## TEXTO CITADO
Acórdão do Supremo Tribunal de Justiça
Processo:
5604/19.5T9LSB-B.S1
Nº Convencional: 5.ª SECÇÃO
Relator: HELENA MONIZ
Descritores: ESCUSA
IMPARCIALIDADE
JUIZ CONSELHEIRO
Data do Acordão: 05/11/2023
Votação: UNANIMIDADE
Texto Integral: S
Privacidade: 1
Meio Processual: ESCUSA / RECUSA
Decisão: PROCEDÊNCIA / DECRETAMENTO TOTAL.
Sumário :
I - Nos termos do art. 43.º, n.º 4, do CPP, o juiz pode pedir ao tribunal imediatamente superior (cf. art. 45.º, n.º 1, al. a), do CPP) que o escuse de intervir “quando ocorrer o risco de [a sua intervenção] ser considerada suspeita, por existir motivo, sério e grave, adequado a gerar desconfiança sobre a sua imparcialidade” (art. 43.º, n.º 1, ex vi n.º 4). Constituem também motivos de escusa os referidos no art. 40.º, do CPP, bem como, para além deles, a intervenção em fases anteriores do mesmo processo, ou a participação em outro processo.

## MATERIAL FORNECIDO
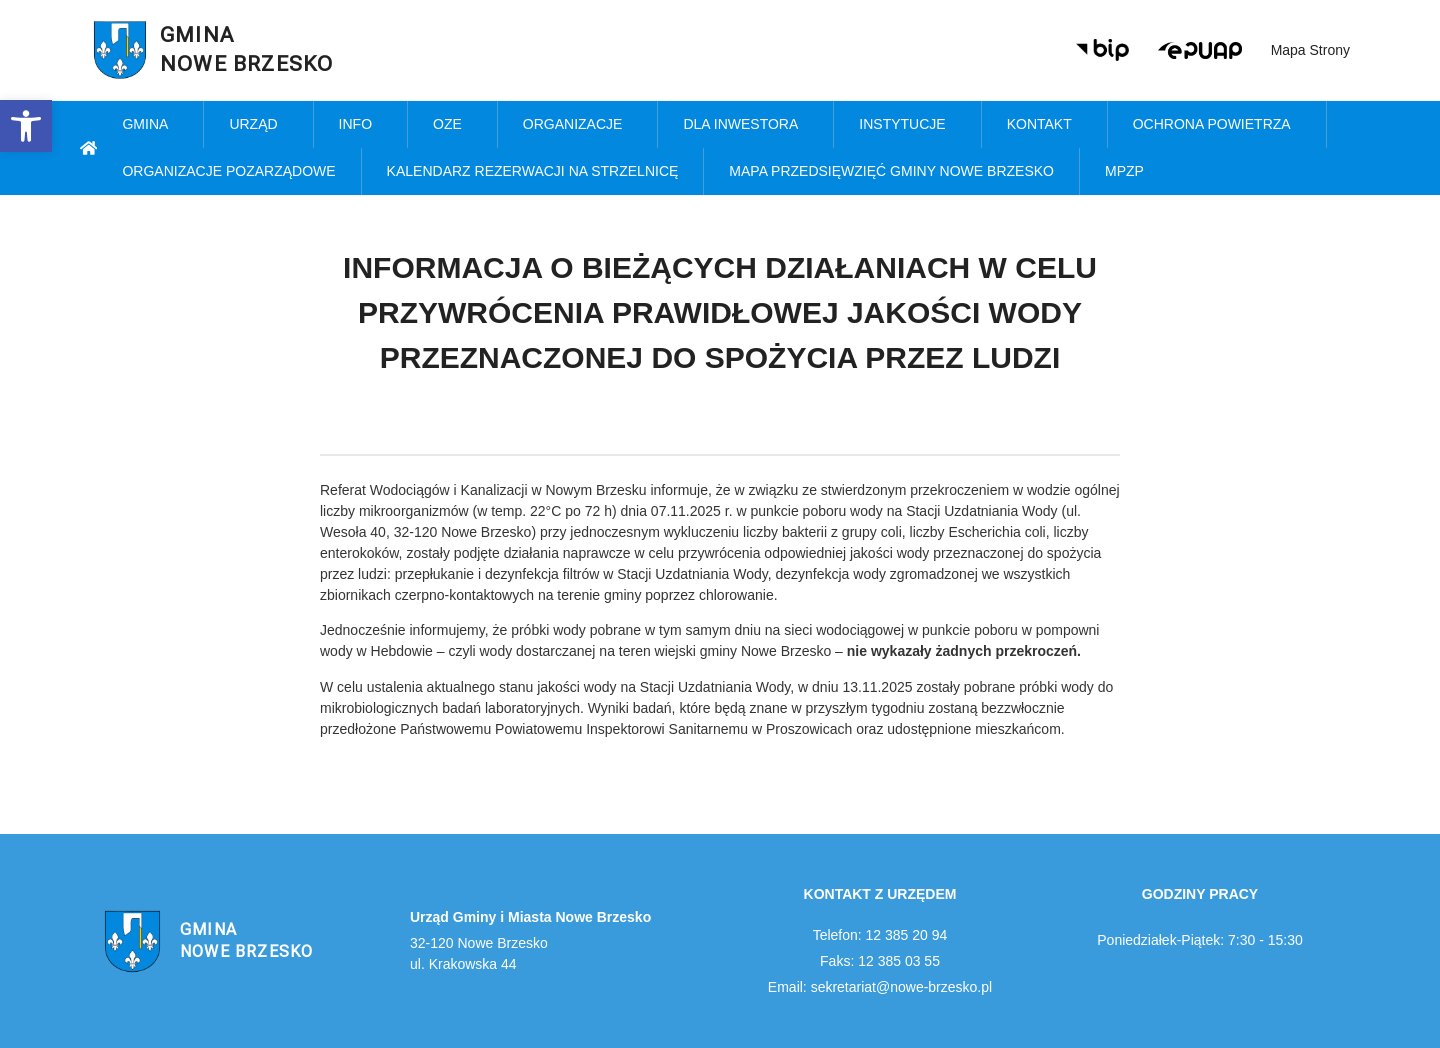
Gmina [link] (150, 125)
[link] (26, 126)
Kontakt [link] (1044, 125)
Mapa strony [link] (1310, 50)
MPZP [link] (1129, 172)
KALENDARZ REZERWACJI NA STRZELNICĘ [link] (533, 171)
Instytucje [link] (907, 125)
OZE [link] (452, 125)
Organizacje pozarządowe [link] (228, 171)
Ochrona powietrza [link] (1217, 125)
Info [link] (360, 125)
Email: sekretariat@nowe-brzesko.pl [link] (880, 987)
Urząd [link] (258, 125)
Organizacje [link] (578, 125)
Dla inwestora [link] (745, 125)
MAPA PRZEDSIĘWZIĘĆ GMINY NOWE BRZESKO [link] (891, 171)
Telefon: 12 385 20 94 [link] (880, 935)
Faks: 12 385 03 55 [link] (880, 961)
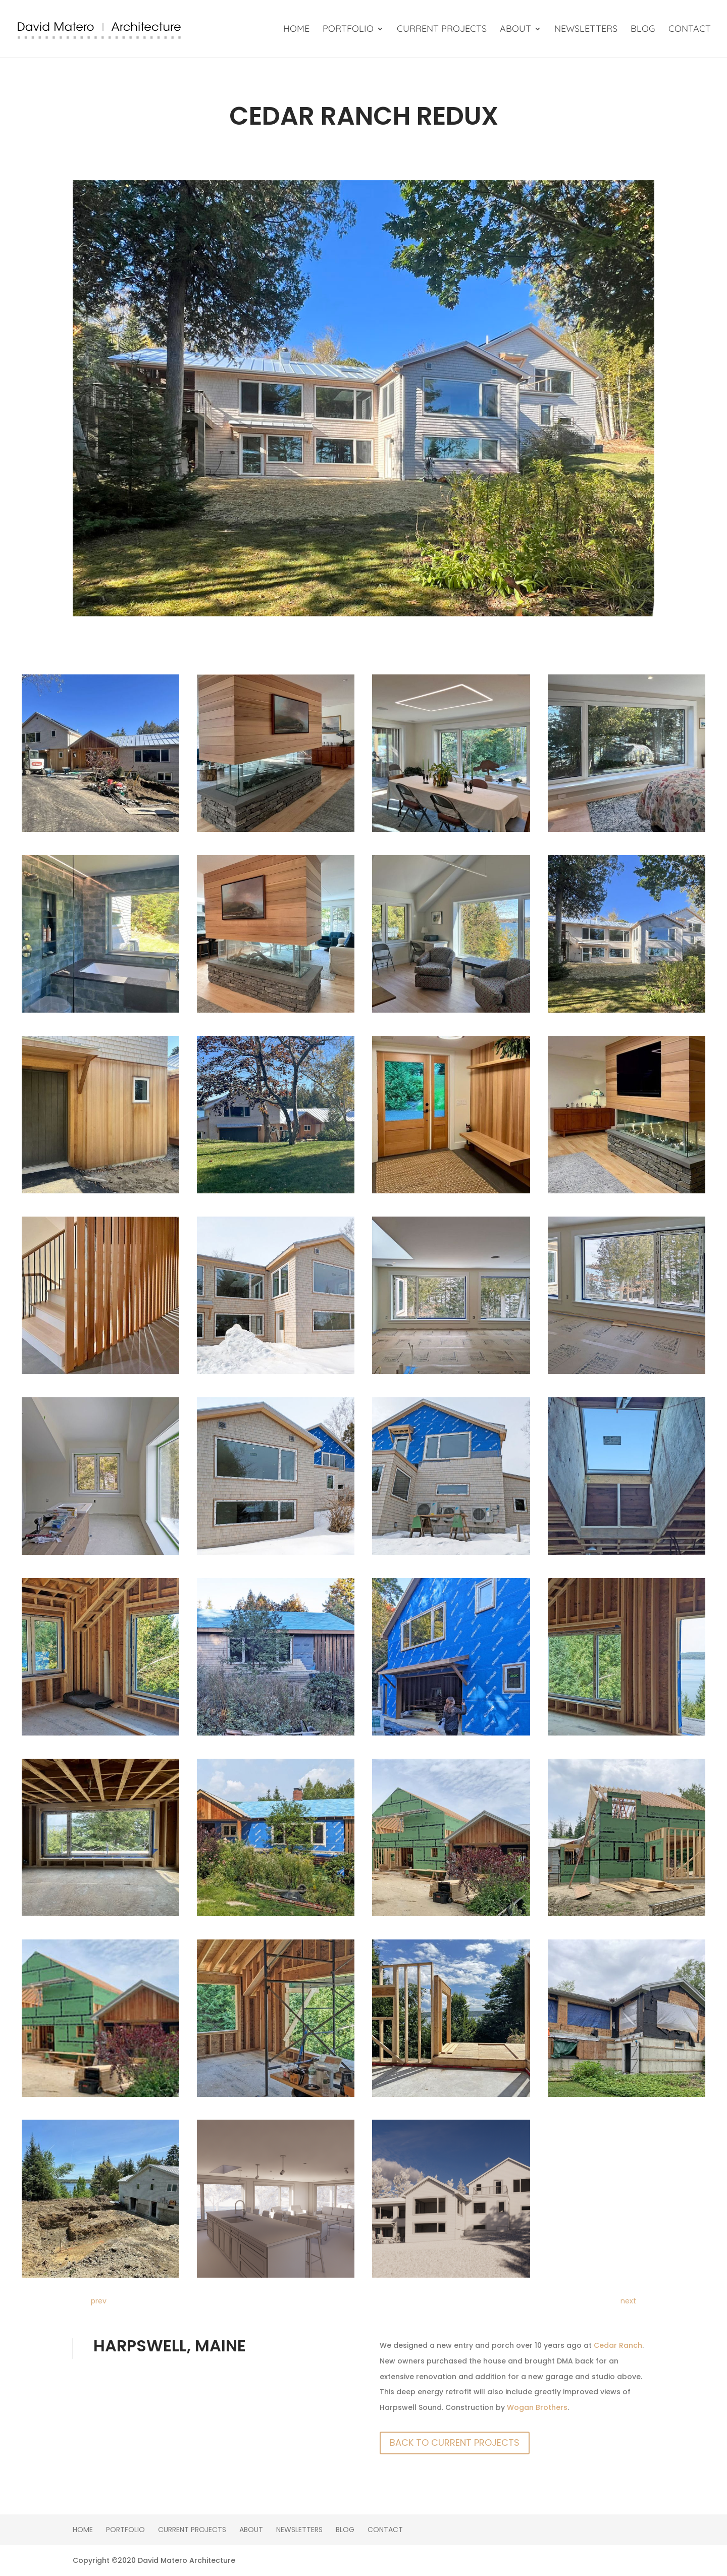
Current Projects (442, 29)
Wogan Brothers (537, 2407)
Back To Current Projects (455, 2442)
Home (296, 29)
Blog (643, 29)
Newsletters (585, 29)
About (515, 29)
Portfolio (348, 29)
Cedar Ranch (618, 2345)
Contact (689, 29)
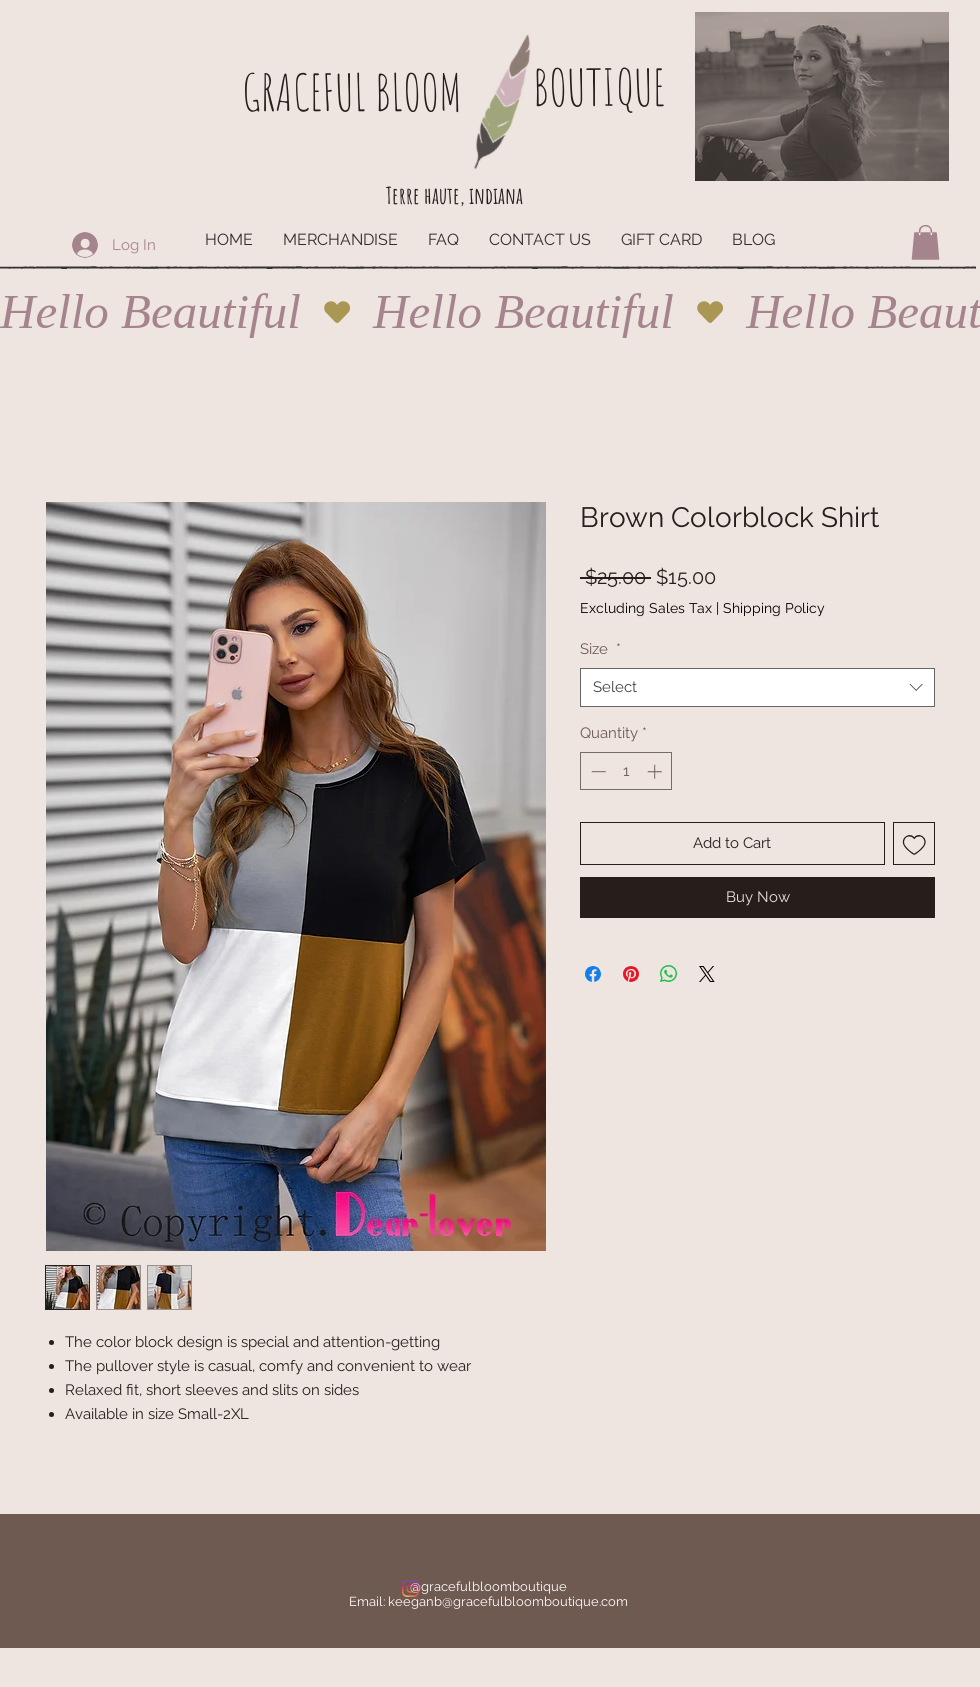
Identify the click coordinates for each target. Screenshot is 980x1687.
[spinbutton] (626, 771)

## CONJUNTO DE TAREFAS
a) Que tipo de votação consta no acórdão?
b) Por favor, reproduza o trecho do acórdão que começa em "Acórdão do Supremo" e termina em "PROCEDÊNCIA / DECRETAMENTO TOTAL.".

## RESULTADOS ESPERADOS
a) Unanimidade.

b)
Acórdão do Supremo Tribunal de Justiça
Processo:
5604/19.5T9LSB-B.S1
Nº Convencional: 5.ª SECÇÃO
Relator: HELENA MONIZ
Descritores: ESCUSA
IMPARCIALIDADE
JUIZ CONSELHEIRO
Data do Acordão: 05/11/2023
Votação: UNANIMIDADE
Texto Integral: S
Privacidade: 1
Meio Processual: ESCUSA / RECUSA
Decisão: PROCEDÊNCIA / DECRETAMENTO TOTAL.